# Prompt
Once the line with "Given: Click the 前往 (go to) button" is found, write it out along with each later line exactly, through the end of the entries, skipping every picture.

Pixel coordinate grounding data:
'''
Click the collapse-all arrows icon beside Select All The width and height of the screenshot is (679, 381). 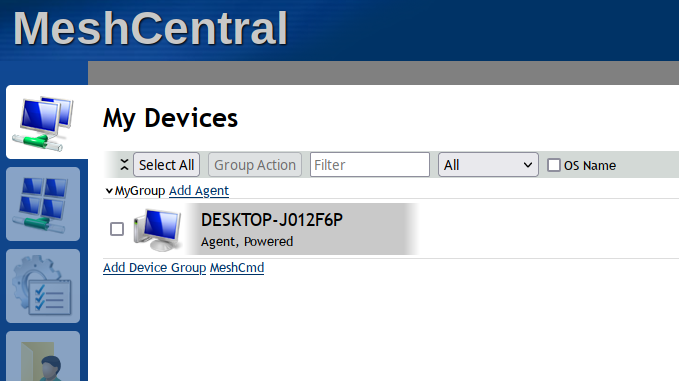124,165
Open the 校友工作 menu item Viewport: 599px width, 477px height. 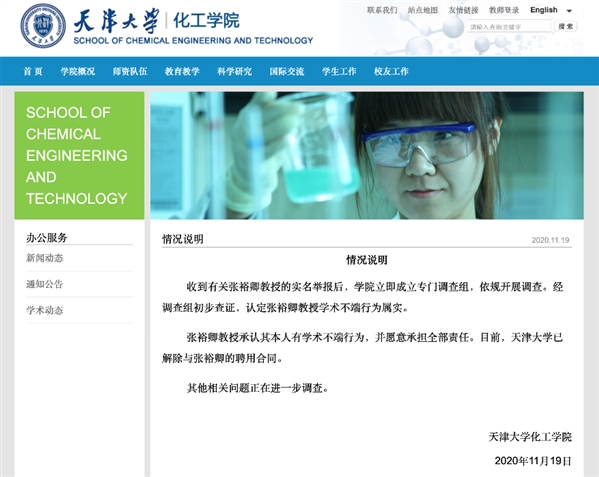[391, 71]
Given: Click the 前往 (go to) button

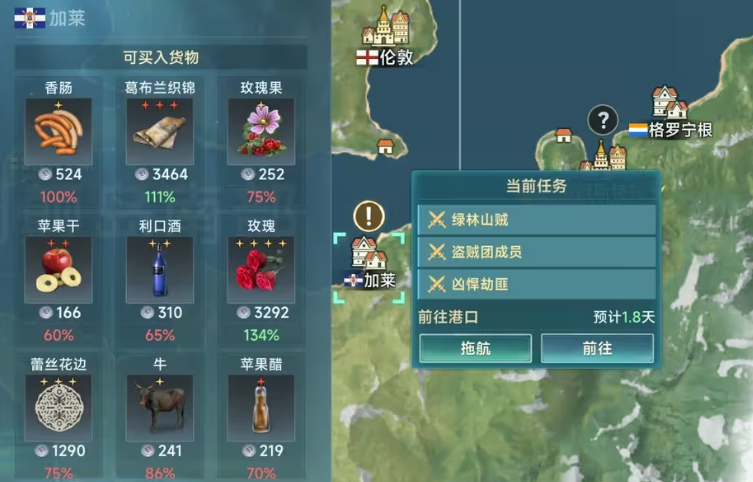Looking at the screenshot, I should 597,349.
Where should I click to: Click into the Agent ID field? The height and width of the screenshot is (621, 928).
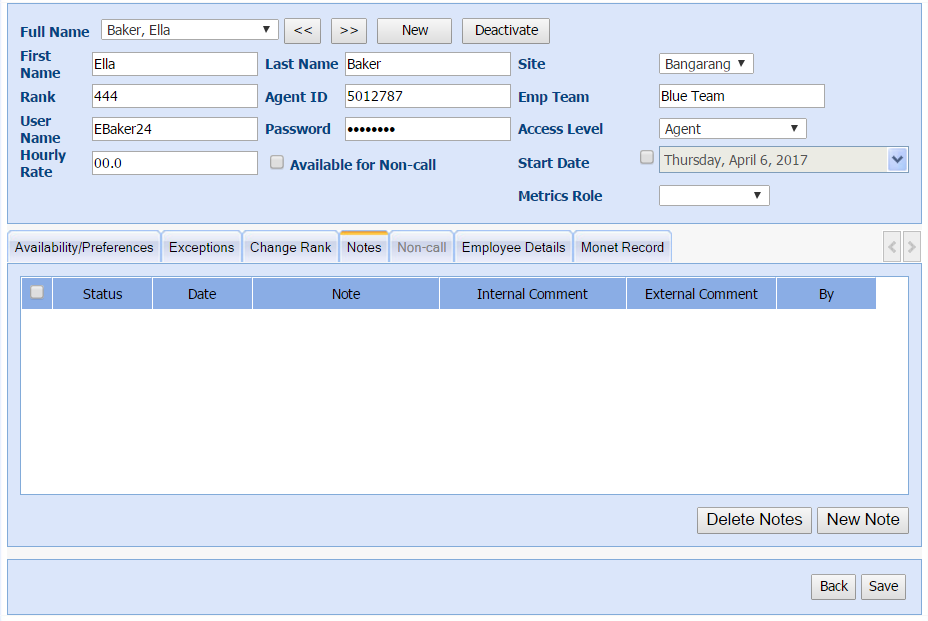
'''
# Response for this exercise
Given: Click the 前往 (go to) button

Looking at the screenshot, I should 597,349.
Where should I click to: Click into the Agent ID field? The height and width of the screenshot is (621, 928).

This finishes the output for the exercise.